NAMA Policy Statement: “Patient” vs “Client”


Over the years methadone providers and patients have begun using client in place of patient. While this maybe well intended NAMA is concerned that the results could become damaging to methadone treatment, and most especially to patients. The use of client is deprogating to methadone patients, inferring that their addiction to narcotics is their fault – a result of their weak character and compulsive behavior and not their brain chemistry. Many medical conditions arise because of destructive behavior, (i.e. tobacco and lung cancer, diet and heart conditions) yet addicts are consistently made to feel inferior and weak because of their drug dependency.

There are several reasons why client should not be used when referring to methadone patients:

  1. Methadone maintenance is a medical treatment for narcotic addiction, prescribed by a doctor and administered by a nurse, therefore the recipients must be patients. (Diabetics are not called insulin clients.)
  2. Methadone patients are protected by the Patient’s Bill of Rights while clients on the other hand may not.
  3. Health and medical costs continue to rise and public and private health insurers are continuing to look for ways to reduce their costs. If client is used in place of patient then the private and public health insurers could refuse to pay for methadone treatment. They could say, “Methadone treatment is not a medical treatment, after all you call them clients.” While this may not be an imminent threat it could be ten years from now if health care costs continue to increase.
  4. Methadone maintenance treatment supports the theory that narcotic addiction is caused by a brain dysfunction–an abnormal endogenous opioid receptor-ligand system that is expressed through a deranged physiology. Methadone maintenance corrects this deficit by stabilizing the system. Therefore, methadone maintenance treatment is not curative, but a replacement chemotherapy as insulin is for the diabetic, dilantin for the epileptic, estrogen for menopausal women, and many more medical conditions. In contrast, drug free programs call treatment recipients clients and believe that narcotic addiction is primarily a behavioral problem that can be corrected with therapy. It is well documented that heroin addiction when treated with an abstinence oriented modality is not very successful with only about 30-40% remaining drug free after two years. Blendings of the two treatment modalities have also not proven successful. It therefore depreciates methadone patients to call them clients, because it infers that their addiction is a result a character disorder and is a behavior problem.
  5. Presently, methadone treatment has a difficult time in attracting medical talent and one reason is that narcotic addiction is still perceived as a behavioral problem. If a clear distinction is not made then programs will never be able to attract the skilled physicians or other medical staff to work in methadone maintenance treatment. Nor will physicians consider undertaking addiction medicine as their specialty, or medical researchers continue to choose their field. This point is important if we want skilled physicians trained in addiction to treat us, otherwise methadone treatment will be relegated to profit oriented doctors with little concern for their patients–and we will become clients. It must be noted that this is beginning to change, a recently formed American Society of Addiction Medicine (ASAM) has several committees, including a Committee on Methadone Treatment, chaired by Dr. J. Thomas Payte. A very large and expensive textbook, Substance Abuse – A Comprehensive Textbook, edited by Drs. Lowenson, Ruiz, Millman and Langrod has been prepared for and is being used in medical schools. The continued use of client could impact negatively on these advances in addiction medicine.

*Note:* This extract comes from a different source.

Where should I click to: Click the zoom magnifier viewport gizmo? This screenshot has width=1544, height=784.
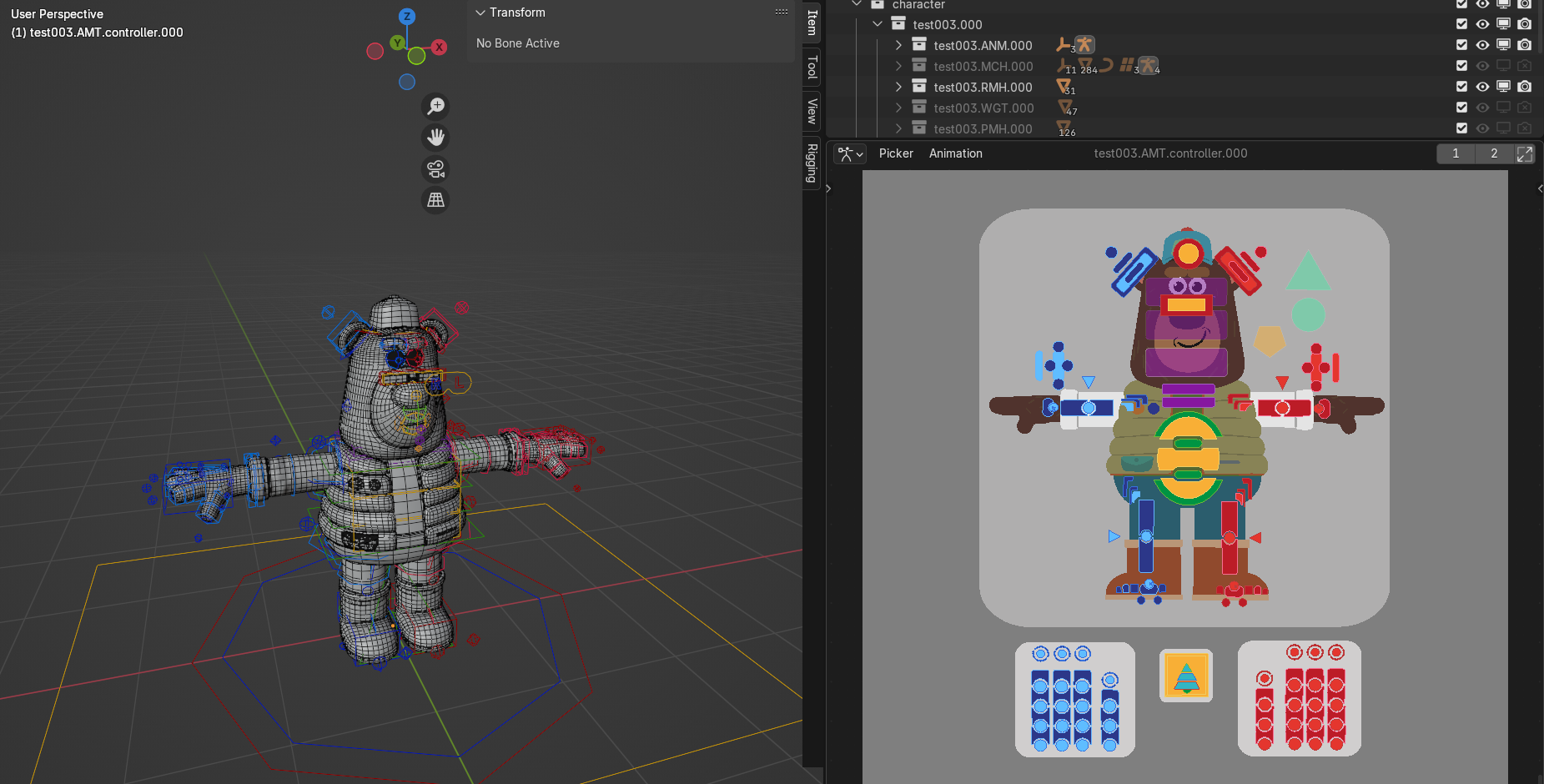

Recently, Beth Israel Medical Center, the largest methadone program in the United States providing treatment to 8,000 methadone patients has issued an executive order to their staff instructing them not to use client. And, at one of the final plenaries of the 1992 National Methadone Conference held in Orlando, Florida the room was strongly urged to use patients, and drop the term client. Using client goes against policy set by The National Institute on Drug Abuse (NIDA), The Center for Substance Abuse Treatment (CSAT), The American Methadone Treatment Association (AMTA), and The Amercian Society of Addiction Medicine (ASAM) and is therefore, anti methadone.

Of course we understand that the use of client is usually well intended. After all patients are sick and the use of patient can infer this and methadone patients have enough stigma to content with. But it is not the word patient that is negative and causes the prejudice–it’s methadone and the misunderstanding of addiction as a disease. Only when the public understands addiction as a disease, as they do with alcohol will methadone be perceived as a medical treatment for addiction, rather than as a substitute.